Kurnaz ihtiyar Luka’lar

Maksim Gorki’nin Ayaktakımı Arasında adlı oyununda yaşlı bir adam var, adı Luka. Bugünler onun devriymiş gibi görünüyor. Gerçeklerle doğruların bir önemi yok. Neye inanmak istiyorsan gerçek o, neye selam durmak istiyorsan doğru o. İnandığın şey, yeter ki içinde bulunduğun duruma katlanmanı sağlasın.

Bütün mesele, ayakta durmanı sağlayacak olan teselli!

*

Oyundaki ihtiyar Luka öyle diyor: “Hiçbir pire kötü değil, hepsi atlar zıplar, hepsi siyah.” Yatağı yorganı sarmış, ne var ki bunda, ne olmuş? Sen buna kafayı takma!

Bizde son yıllarda işte bu İhtiyar Luka’lar galebe çaldı.

Şu seçimi kazanman için gerekiyor madem, ne olduğuna bakmadan oyu almaya bakacaksın! Falanca Atlantik örgütüymüş, filanca bunun desteğindeymiş, üstünde durmayacaksın. Bak ne örnekler var, öğren, siyaset dediğin kıvraklık sanatı. Hem öyle ya, oyunu kurallarına göre oynayacaksın!

Amerikan piresiyse Amerikan piresi!

Bunlar yüzünden yorganı yakmanın alemi yok, hepsi hepi-topu pire!

*

Yaşadığımız seçim sürecinde ittifaklardan hemen herkes, söylenmesi gerekip de söylenmeyen şeyi “söylenmediyse, taktik gereğidir!” diye peşinen kabul eti. Bu arada söylenenlerin üzerinde durmayı da aynı bicimde “Dedi demesine de, sen bakma, taktik o taktik!” deyip kimseler dikkate almadı.

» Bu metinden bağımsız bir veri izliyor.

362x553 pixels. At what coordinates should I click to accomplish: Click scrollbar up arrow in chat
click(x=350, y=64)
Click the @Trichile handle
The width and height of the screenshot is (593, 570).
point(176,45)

Strateji - taktik, yüksek yönetici ve şanlı danışmanların becerisi olmaktan çıkmış, adeta taraftarlığın hasleti haline gelmiş gibi. Yönetici - üye - tribünden izleyici... Fark etmez, herkes aynı oranda birer ‘stragem’ ustası kesilmiş sanki.

Öyle bir ortam ki, Gorki’nin yalan, kölelerle efendilerin dinidir sözü, kafamızda bir başka tür zonkladı durdu.

*

Maksim Gorki’nin İhtiyar Luka’sı “hiçbir pire kötü değildir’ eyyamcılığıyla, berbat durumların orta yerinde insanların umutlanmalarını ve kendilerini mutlu hissetmelerini sağlayan biri. Ama oyunun sonunda yaşam sürüp gidiyor. Elbette bu arada insanların her biri için hükmünü ayrı ayrı veriyor. Hem öyle böyle değil. Her bir hüküm, bir diğerinden ağır. İhtiyar Luka’nın kendisi ise bir anda sessiz sedasız çekip gidiyor. Nereye gittiğini bilen yok.

*

Bizim durumumuzda da, bugünkü seçimin sonucu ne olursa olsun yaşam sürüp gidecek, ama herkes için hükmünü de verecek.

Peki ya ihtiyar Luka’lar ne olacak?

Gorki’nin oyununda yaşam, İhtiyar Luka için hiçbir hüküm vermiyor. Son yıllarda bizde “Avro-Amerika pireleriyle pkk -cemaat pirelerinin kötü bir yanı yok, hepsi pire!” diye akıl satan ihtiyar Luka’lar için de öyle mi olacak? Onlar da Gorki’nin Luka’sı gibi sessiz sedasız öylece çekip gidecekler mi?

Yok, bu pirecilerin sessiz sedasız öylece çekilmelerine izin vermek, hakkaniyete uygun değil. Sahte zafer satışlarına herhalde bir hüküm olmalı. Galiba yaşamın kendisi bunu es geçme alışkanlığında. O halde üstünde bizim durmamız gerekir.

Bu güzel yaz gündönümünde aklımızda bulunsun.